Problem description
Answer these questions using the text on Henry William Burgess below:
1. What media did Burgess work in?
2. Who was his father?
3. Between which years did he exhibit at the Royal Academy?

Provided passage
------------------------------------------------

English landscape painter

Henry William Burgess (c. 1792–1839/40) was a British artist known particularly for his drawings of trees and landscapes. His media were graphite and watercolour.

== Early life and education ==

He was part of the a well-known dynasty of painters who flourished in the 18th and 19th centuries. His father was the portrait-painter William Burgess (1749–1812), and his grandfather was Thomas Burgess (fl. 1766–1786). His brothers were the painters John Cart Burgess and Thomas Burgess. His son John-Bagnold Burgess (1830–1897) also became a successful painter.

== Art ==
Based in Chelsea, like the rest of his family, Burgess exhibited many works at the Royal Academy between 1809 and 1839, the Suffolk Street Gallery, and the New Water-Colour Society in London.

------------------------------------------------

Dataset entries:

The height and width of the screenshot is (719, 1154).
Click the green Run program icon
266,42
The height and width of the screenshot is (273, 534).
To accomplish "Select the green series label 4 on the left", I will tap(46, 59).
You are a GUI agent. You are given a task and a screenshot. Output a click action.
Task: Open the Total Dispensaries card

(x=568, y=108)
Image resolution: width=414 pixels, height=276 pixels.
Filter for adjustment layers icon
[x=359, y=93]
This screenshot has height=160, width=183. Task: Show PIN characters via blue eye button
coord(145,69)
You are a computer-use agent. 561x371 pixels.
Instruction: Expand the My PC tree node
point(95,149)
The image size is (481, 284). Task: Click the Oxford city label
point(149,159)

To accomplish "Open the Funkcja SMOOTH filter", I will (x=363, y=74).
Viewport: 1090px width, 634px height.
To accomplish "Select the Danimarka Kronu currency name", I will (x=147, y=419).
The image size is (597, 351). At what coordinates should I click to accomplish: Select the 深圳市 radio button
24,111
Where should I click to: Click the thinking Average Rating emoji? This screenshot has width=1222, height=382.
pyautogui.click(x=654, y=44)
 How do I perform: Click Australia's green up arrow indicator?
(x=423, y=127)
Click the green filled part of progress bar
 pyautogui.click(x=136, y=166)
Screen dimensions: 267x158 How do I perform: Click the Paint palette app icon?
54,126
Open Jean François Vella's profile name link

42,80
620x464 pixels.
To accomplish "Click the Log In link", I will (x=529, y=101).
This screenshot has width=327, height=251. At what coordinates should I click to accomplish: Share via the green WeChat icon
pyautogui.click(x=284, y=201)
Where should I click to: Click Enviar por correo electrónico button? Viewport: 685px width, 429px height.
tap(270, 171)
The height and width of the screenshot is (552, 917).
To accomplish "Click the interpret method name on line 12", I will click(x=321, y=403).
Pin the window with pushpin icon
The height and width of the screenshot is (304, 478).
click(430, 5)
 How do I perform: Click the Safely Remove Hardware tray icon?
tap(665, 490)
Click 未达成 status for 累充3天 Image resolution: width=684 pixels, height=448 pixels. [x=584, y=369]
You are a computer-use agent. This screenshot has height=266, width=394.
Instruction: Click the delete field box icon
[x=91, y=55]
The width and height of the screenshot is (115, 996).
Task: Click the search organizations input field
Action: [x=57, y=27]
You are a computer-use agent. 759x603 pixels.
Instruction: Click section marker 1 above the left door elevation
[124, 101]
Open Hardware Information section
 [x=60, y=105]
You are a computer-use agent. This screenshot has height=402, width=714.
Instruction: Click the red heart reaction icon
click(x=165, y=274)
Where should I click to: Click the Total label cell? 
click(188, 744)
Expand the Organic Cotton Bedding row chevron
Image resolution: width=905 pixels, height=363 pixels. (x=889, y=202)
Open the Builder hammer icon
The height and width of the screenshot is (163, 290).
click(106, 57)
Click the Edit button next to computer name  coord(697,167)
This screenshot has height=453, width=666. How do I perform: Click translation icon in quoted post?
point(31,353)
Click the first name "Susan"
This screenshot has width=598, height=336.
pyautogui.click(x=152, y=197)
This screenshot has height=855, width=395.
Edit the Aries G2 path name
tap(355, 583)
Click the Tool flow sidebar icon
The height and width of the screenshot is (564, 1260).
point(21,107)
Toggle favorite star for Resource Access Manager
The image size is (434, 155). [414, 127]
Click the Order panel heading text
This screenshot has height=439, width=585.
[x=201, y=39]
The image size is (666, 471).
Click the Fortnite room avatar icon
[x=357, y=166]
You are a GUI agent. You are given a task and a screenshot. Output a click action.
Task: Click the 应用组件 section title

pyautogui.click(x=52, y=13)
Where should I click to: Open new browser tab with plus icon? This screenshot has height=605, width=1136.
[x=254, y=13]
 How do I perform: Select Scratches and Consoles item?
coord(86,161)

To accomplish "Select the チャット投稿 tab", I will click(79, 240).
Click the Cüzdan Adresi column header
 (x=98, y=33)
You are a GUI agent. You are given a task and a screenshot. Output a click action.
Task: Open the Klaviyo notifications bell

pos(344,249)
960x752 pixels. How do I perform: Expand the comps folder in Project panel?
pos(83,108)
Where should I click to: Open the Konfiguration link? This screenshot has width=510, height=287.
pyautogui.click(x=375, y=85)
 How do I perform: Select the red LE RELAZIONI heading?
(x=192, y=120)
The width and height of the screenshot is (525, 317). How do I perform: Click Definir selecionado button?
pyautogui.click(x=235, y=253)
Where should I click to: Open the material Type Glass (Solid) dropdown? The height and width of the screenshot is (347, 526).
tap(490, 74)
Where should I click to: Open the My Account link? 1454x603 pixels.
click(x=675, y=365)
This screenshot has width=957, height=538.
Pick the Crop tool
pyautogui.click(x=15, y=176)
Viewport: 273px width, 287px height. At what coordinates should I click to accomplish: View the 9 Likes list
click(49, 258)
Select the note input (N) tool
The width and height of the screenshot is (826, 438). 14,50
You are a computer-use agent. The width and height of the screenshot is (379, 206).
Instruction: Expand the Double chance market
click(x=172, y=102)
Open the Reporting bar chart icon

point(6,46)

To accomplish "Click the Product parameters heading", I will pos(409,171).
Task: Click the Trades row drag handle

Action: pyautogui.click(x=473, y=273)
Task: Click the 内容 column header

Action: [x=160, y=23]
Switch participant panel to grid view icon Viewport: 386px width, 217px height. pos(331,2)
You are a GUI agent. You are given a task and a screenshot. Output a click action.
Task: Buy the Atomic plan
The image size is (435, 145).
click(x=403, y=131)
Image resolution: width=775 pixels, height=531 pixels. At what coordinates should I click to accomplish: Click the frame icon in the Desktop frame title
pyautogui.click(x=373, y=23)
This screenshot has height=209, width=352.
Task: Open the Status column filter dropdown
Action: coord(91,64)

------------------------------------------------

Answer box
1. Graphite and watercolour.
2. The portrait painter William Burgess (1749–1812).
3. Between 1809 and 1839.